I feel like everyone has their own Perks of Being a Wallflower moment. The moment they discovered the book and felt like it was written entirely for them. Well, with the release of the movie’s trailer, I was reminded of mine -
It was the summer of 2002 and I was working at Borders. I remember shelving the small books and being instantly intrigued by the minimal yellow cover. It was so cute. And the title was very…me. I had always felt like a wallflower. So I bought it and brought it home and read it.
And read it again. And again. And again.
It was the summer after my freshman year of college and while I was four years older than the protagonist, I knew how he felt. It was just so real. So I started reading it every year.
Now, there are two types of book owners I’ve realized: a) those who believe books are a work of art and prefer to keep them as pristine as possible and b) those who believe the more worn a book looks, the more loved it is. I subscribe to the second belief. My books are very loved.

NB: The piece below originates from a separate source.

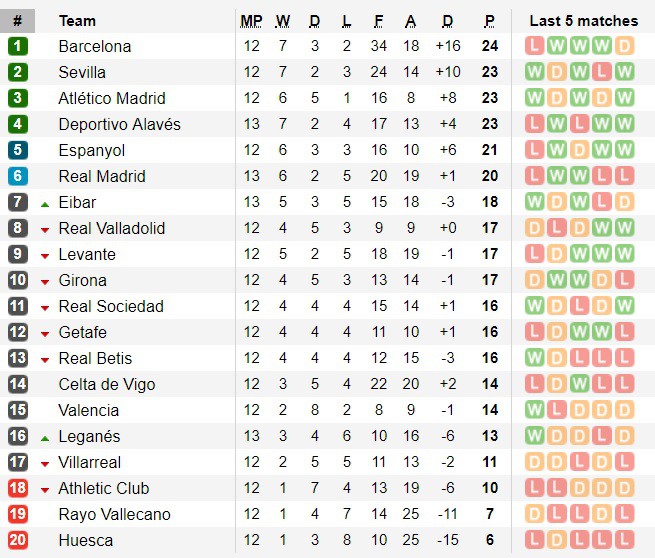Click Barcelona's first 'L' result badge
This screenshot has height=558, width=655.
[534, 46]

So while reading, I started underlining my favorite sentences, passages, so I could easily go back to them. When I got back to college (I was home in Orlando during the summer; my school was in Tallahassee), I handed the book off to my good friends, instructing them to read it and underline their favorite passages. To me, the book felt like a letter I had to share, one that everyone made their own. I loved seeing the different underlined passages because while we all loved the I felt infinite moment, we each had different parts that spoke to us just as well. (My favorite line is the one underlined above. It’s simple, and perfect.)

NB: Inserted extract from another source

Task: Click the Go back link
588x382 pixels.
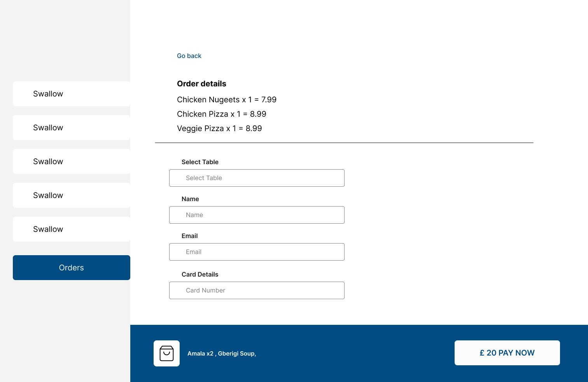Action: [x=189, y=56]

In the process of handing it off so often, my copy started to wear down. Pages were lose, ripped. And then, one day, a friend spilled an oil candle on it. At first, I was upset; my book was ruined, gone, dead. But then, when the pages dried, I saw that there wasn’t any harm, really, and the only permanent damage was that it kind of smelled like cinnamon apple.
And I was okay with that.
Because every time I went into a Cracker Barrel I thought of Perks. Every time I went into one of those country, good-time shops, I thought of Perks. And I smiled.
Years later I taught high school english. On my first day, as a very scared 22 year old, I passed around surveys to my students to learn a bit more about them. Who was an athlete, who was a drama kid. The last question asked them what their favorite book was.
One student said Perks.
It wasn’t a Bill and Charlie moment; we didn’t become best friends or anything like that, but I was so happy to see that the book transcended generations. That the same book that spoke to me so many years prior still applied to teenagers today.

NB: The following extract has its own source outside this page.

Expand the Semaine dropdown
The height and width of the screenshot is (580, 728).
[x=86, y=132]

Which was when I realized that I could relate to these students. While I didn’t have a cell phone at their age, I did understand what it was like to be a wallflower.
And I think that’s the most important part of the book. It makes you feel understood, and connected to a larger group of people you might not have known otherwise. Good books can do that.
And this one certainly did.
Have you read The Perks of Being a Wallflower? What’s your story? What’s your favorite line?